Teraz napiszę jak się sprawuje mój EX1 , lift SPOA , a już za 3 miechy będzie rok jak takim pomykam. :-P
Jazda z początku była trochę niepewna , a to dlatego że odnosiłem wrażenie że zrobił się dużo szerszy .
Bujanie występuje tylko gdy jedzie się po bardzo nierównym poboczy ( np. prawa strona ) , w tym wypadku to zwalniam do 80 km/godz. poza tym nie ma problemów , a mam jeszcze w planie zamontować amortyzator skrętu , choć nie jest niezbędny , nie szarpie mi kierownicą (w celu ochrony przekładni kierowniczej).
Jazda z prędkością 160 po autostradzie nie jest problemem , być może mam jeszcze bardzo dobre amorki, ( w tej chwili to już tylko 140 max ze względu na daszek nad przednią szybą ) , wchodzenie w zakręty z prędkością np. 80 też nie jest wielkim wyczynem , autko prowadzi się bardzo dobrze , nie będe porównywał przed liftem a po z powodu takiego że wraz z liftem zmieniłem felgi (ET -25) i dużo szersze opony.

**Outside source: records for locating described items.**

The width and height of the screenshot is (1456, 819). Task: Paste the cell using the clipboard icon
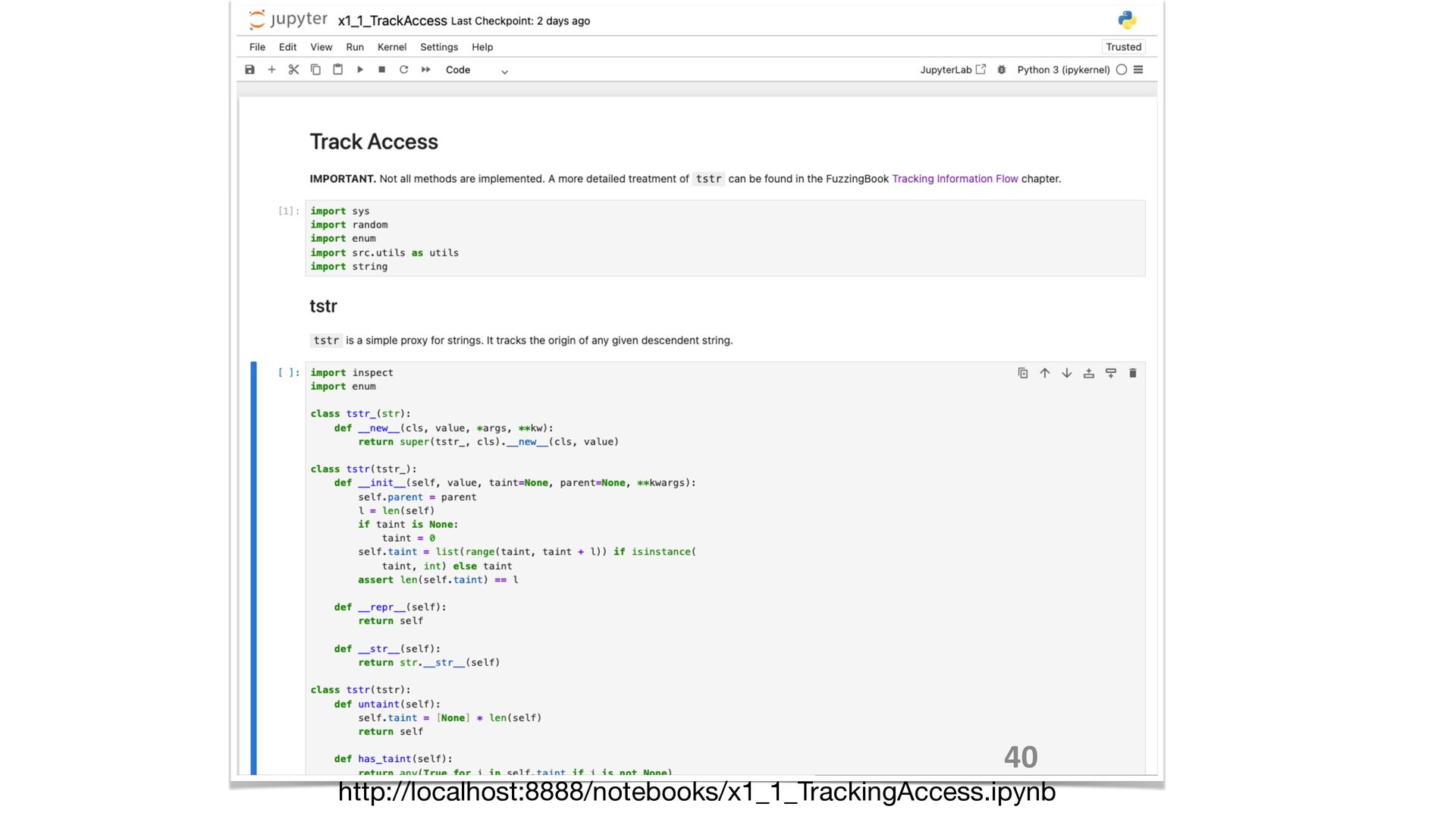[x=337, y=70]
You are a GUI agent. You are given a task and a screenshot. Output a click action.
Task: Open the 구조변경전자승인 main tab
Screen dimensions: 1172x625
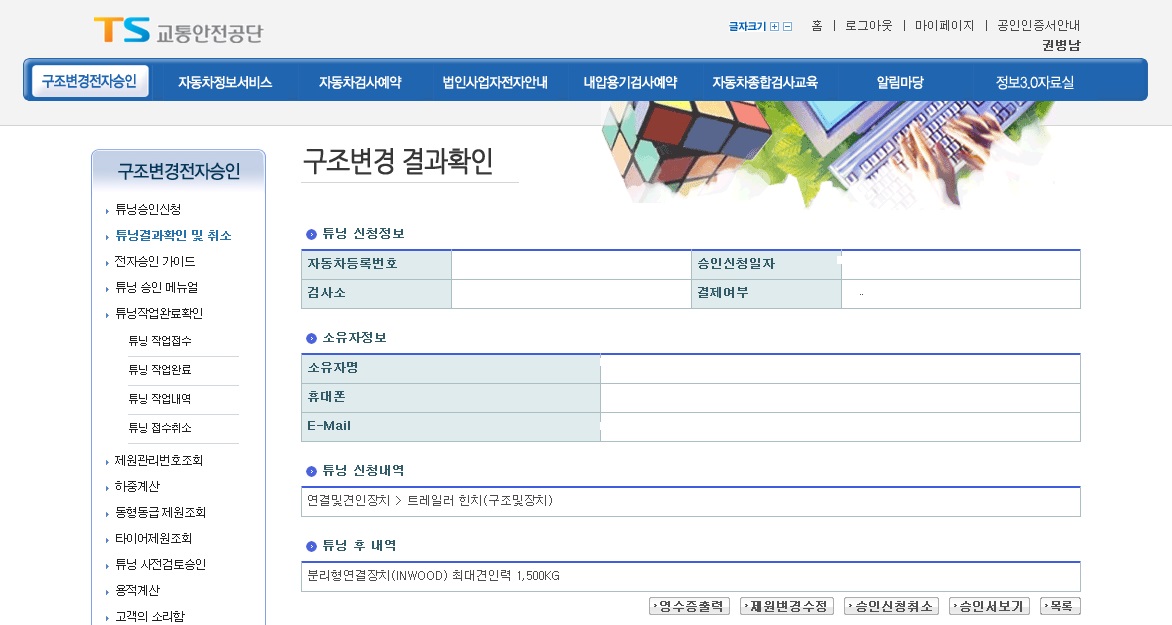coord(90,81)
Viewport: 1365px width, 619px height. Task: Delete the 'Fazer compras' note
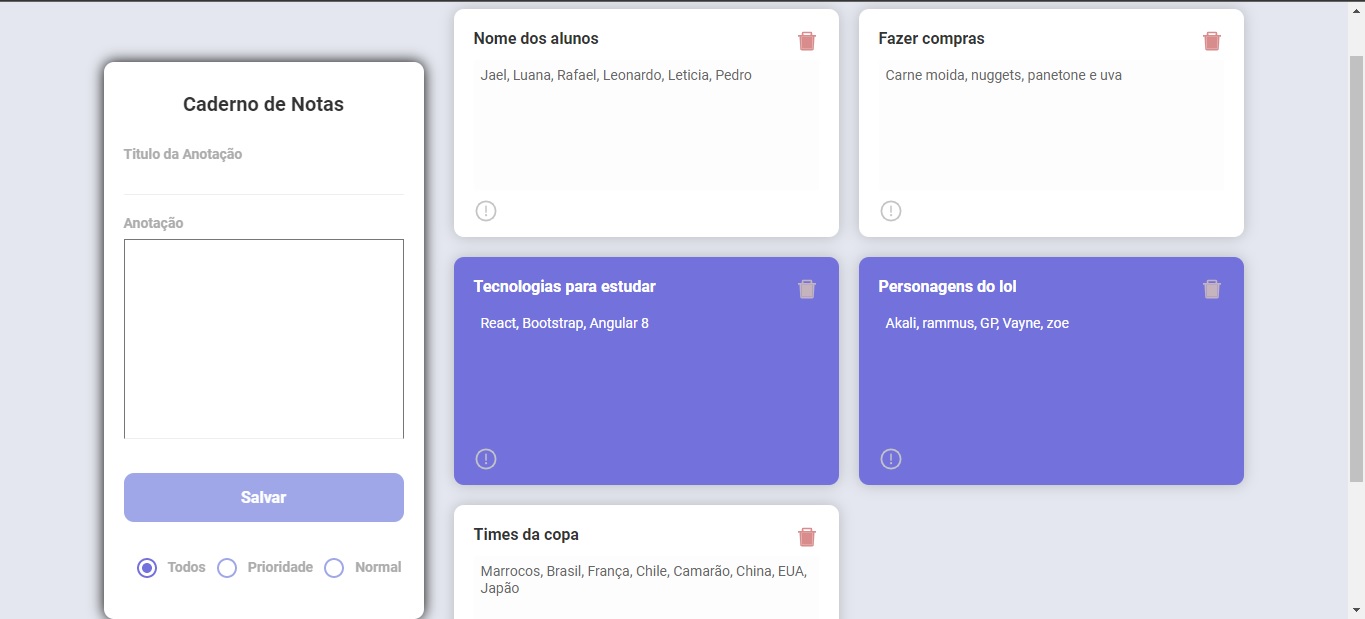[x=1212, y=41]
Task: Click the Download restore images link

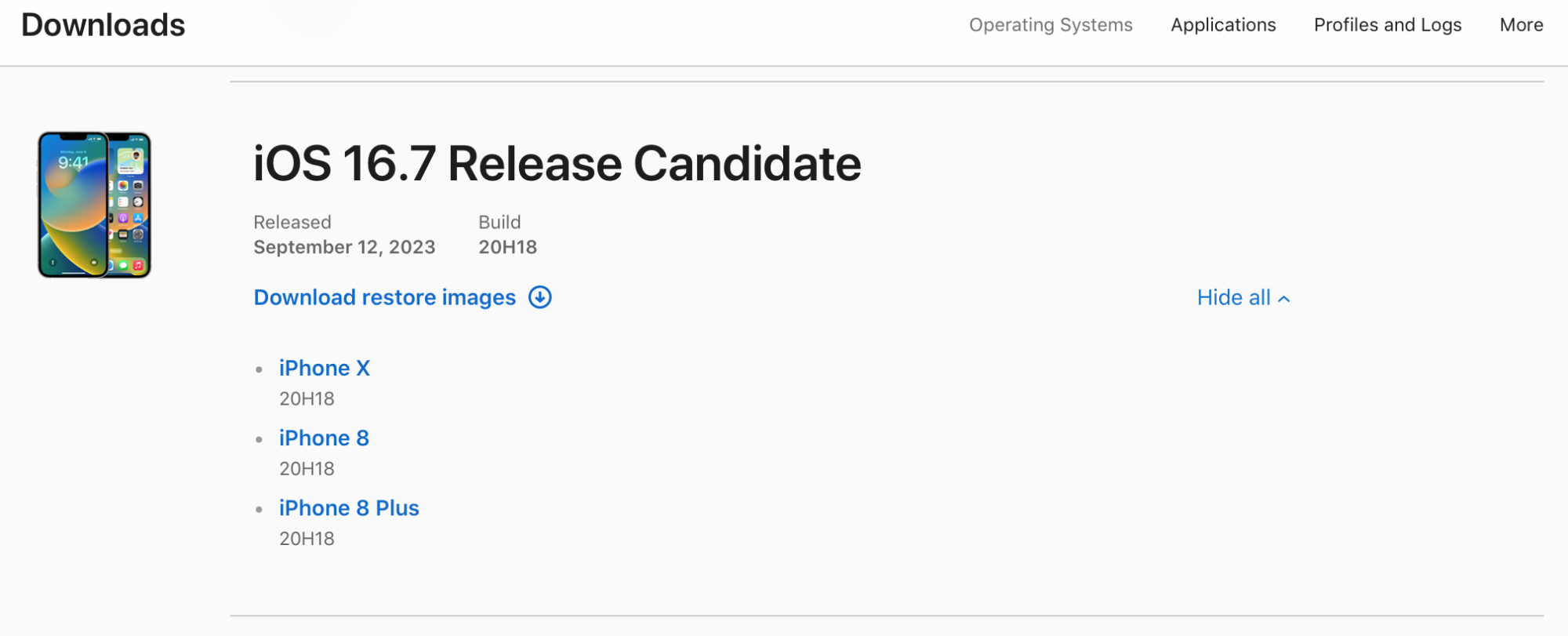Action: click(x=384, y=298)
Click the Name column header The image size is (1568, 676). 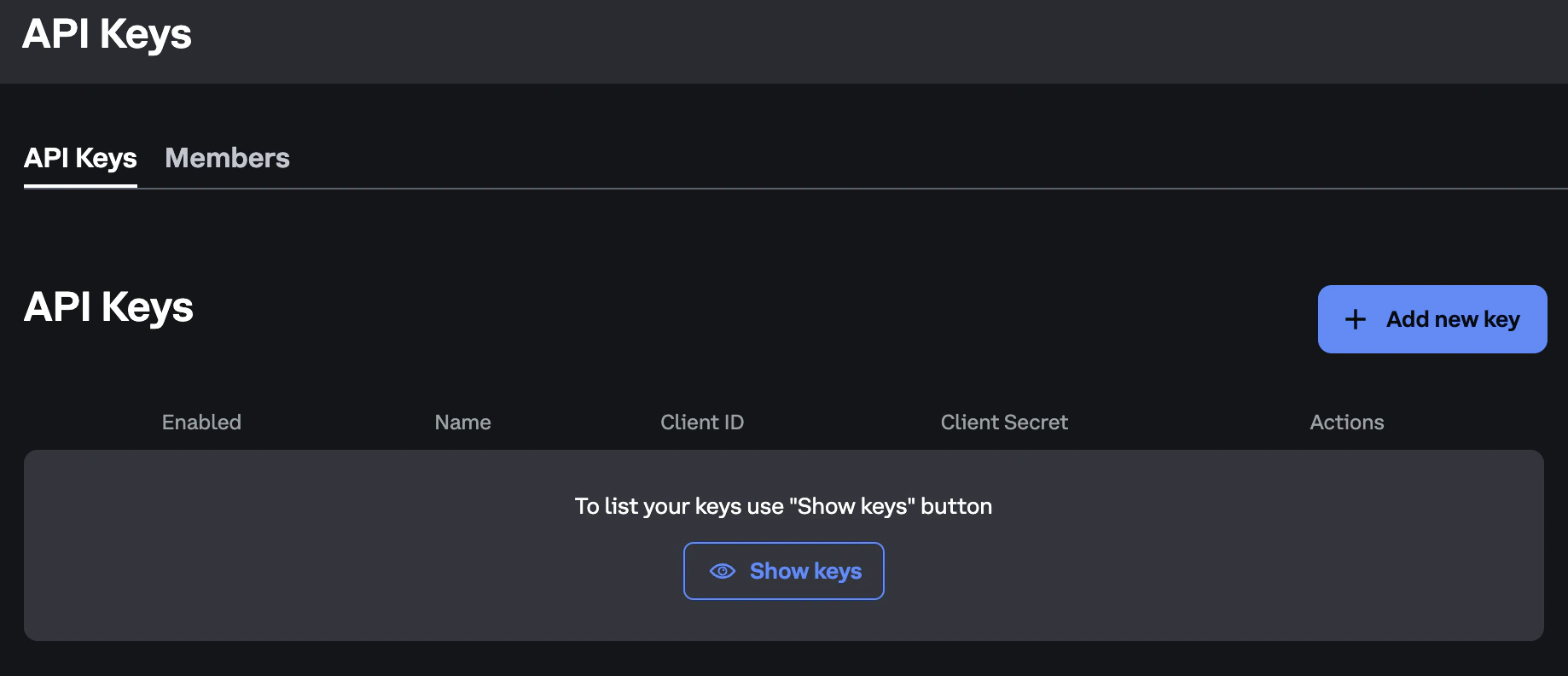[x=462, y=422]
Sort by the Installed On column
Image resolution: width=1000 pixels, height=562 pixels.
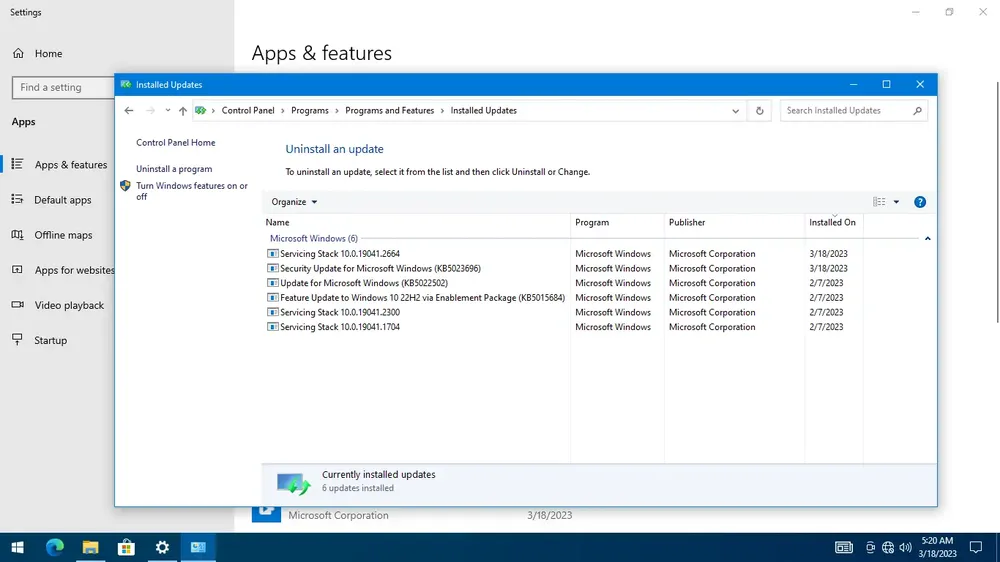(832, 222)
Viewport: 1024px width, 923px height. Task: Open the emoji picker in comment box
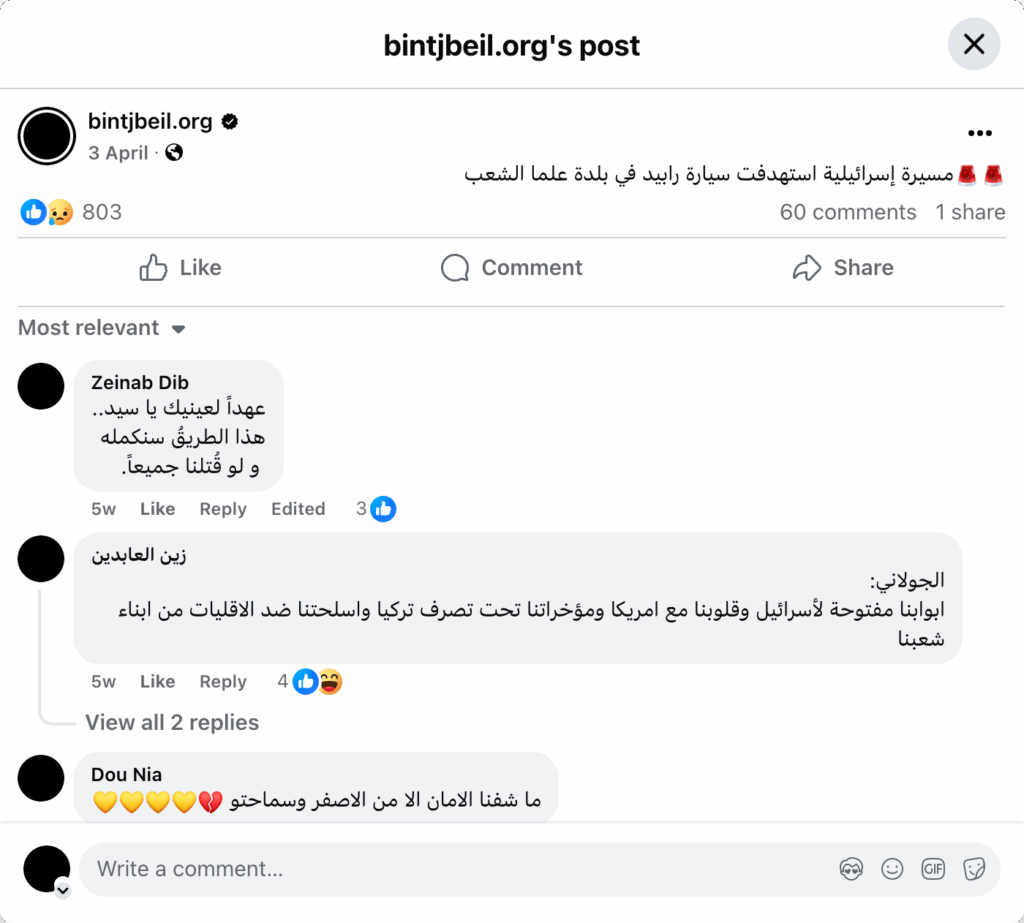tap(892, 869)
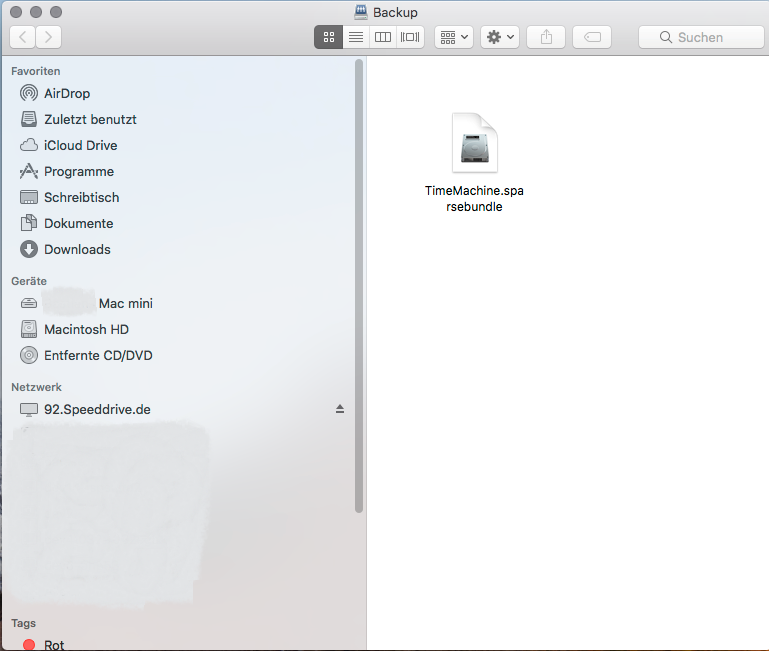Click the Share toolbar button
The height and width of the screenshot is (651, 769).
point(546,37)
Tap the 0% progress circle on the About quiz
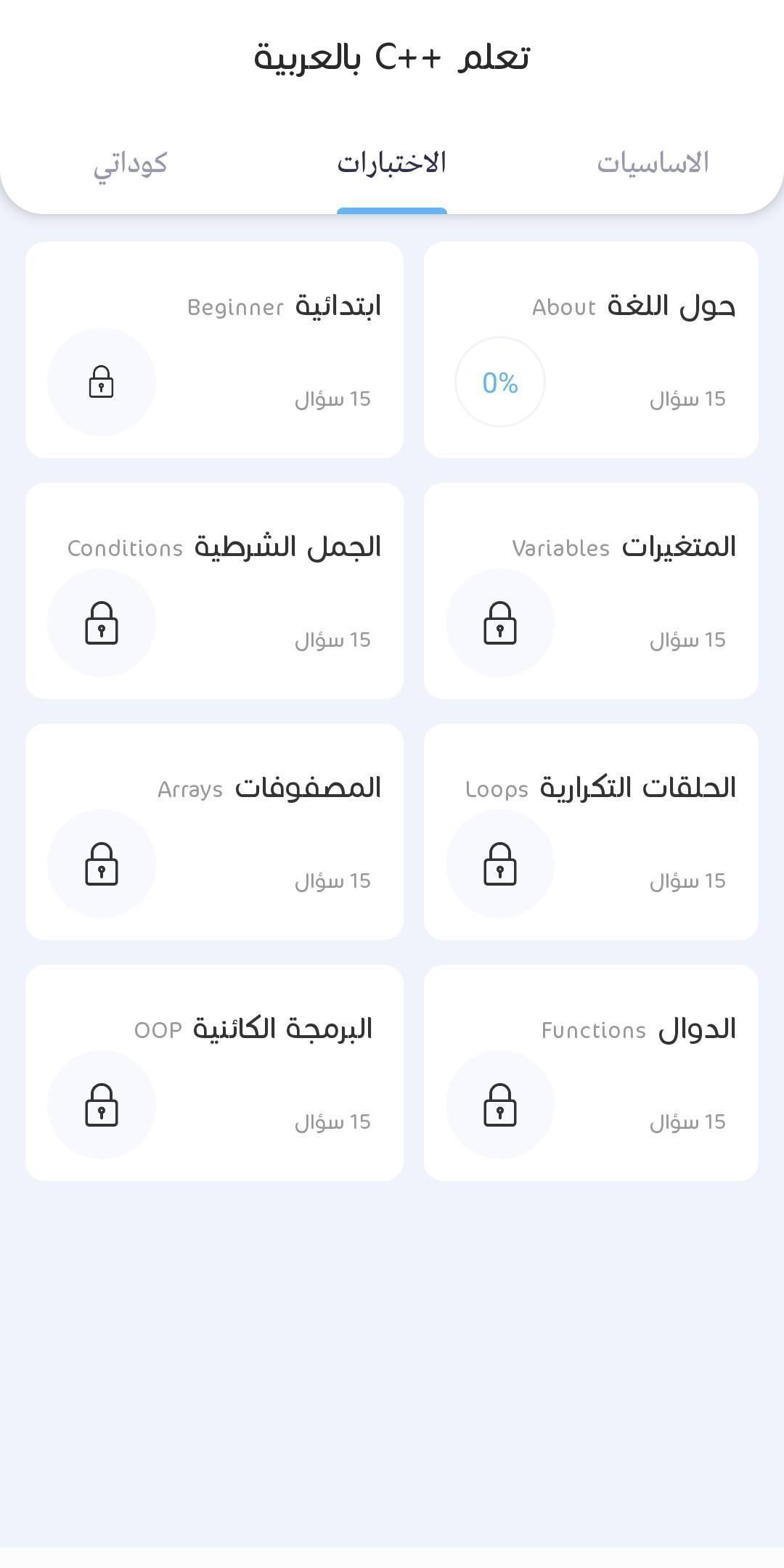This screenshot has height=1568, width=784. tap(500, 382)
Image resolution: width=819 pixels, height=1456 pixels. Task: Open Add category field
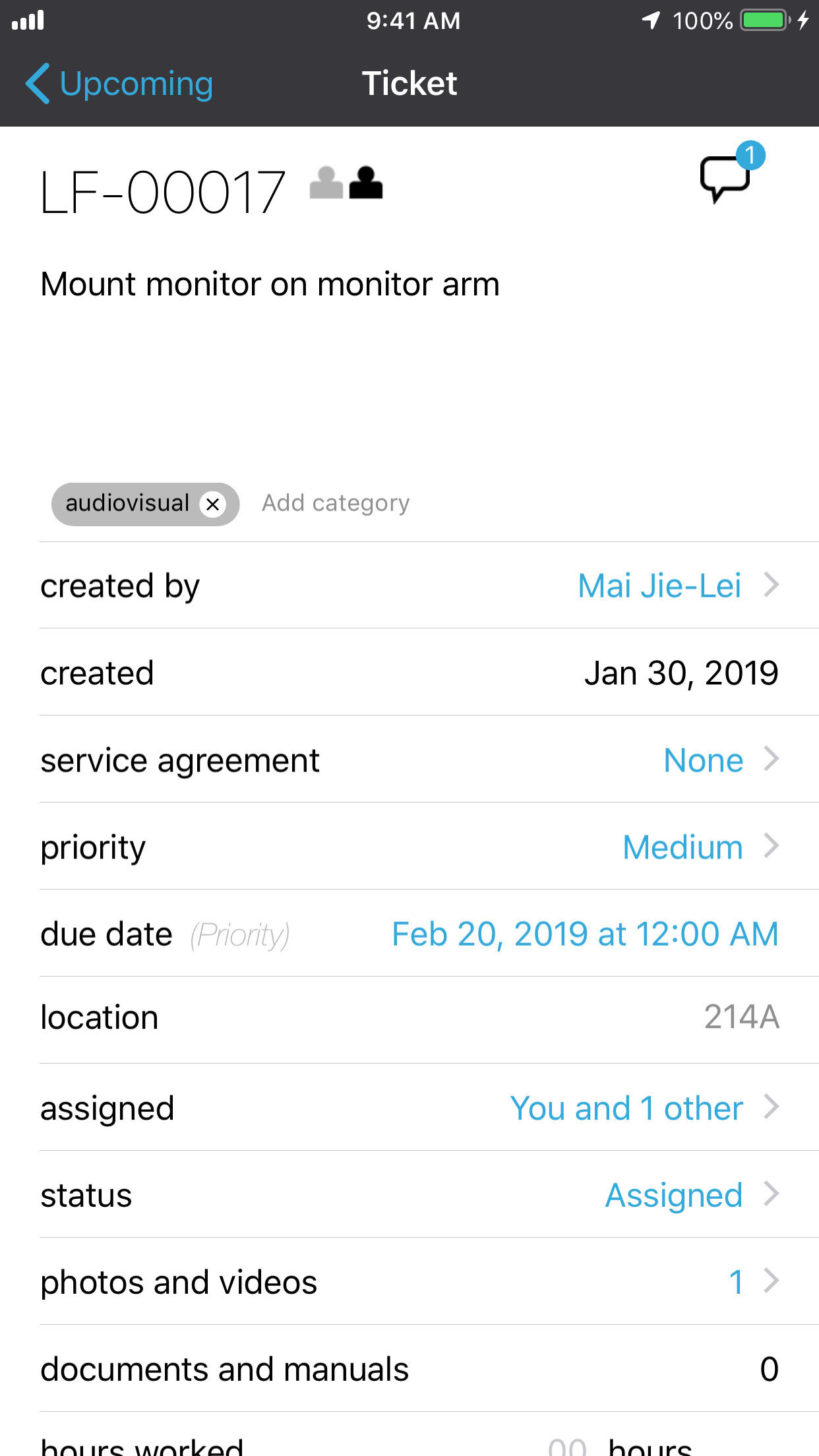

W sumie mam to co chciałem mieć ( za wyjątkiem v8) , czyli wygodna limuzyna na autostrady i podróżowania oraz autko które bardzo dobrze radzi sobie w trudnym terenie , nie boję się już że zawadzę o jakis kamień czy korzeń .

Więc tak jak napisał Rad-T artykuł zlecono więc napisano , a liftować z głową .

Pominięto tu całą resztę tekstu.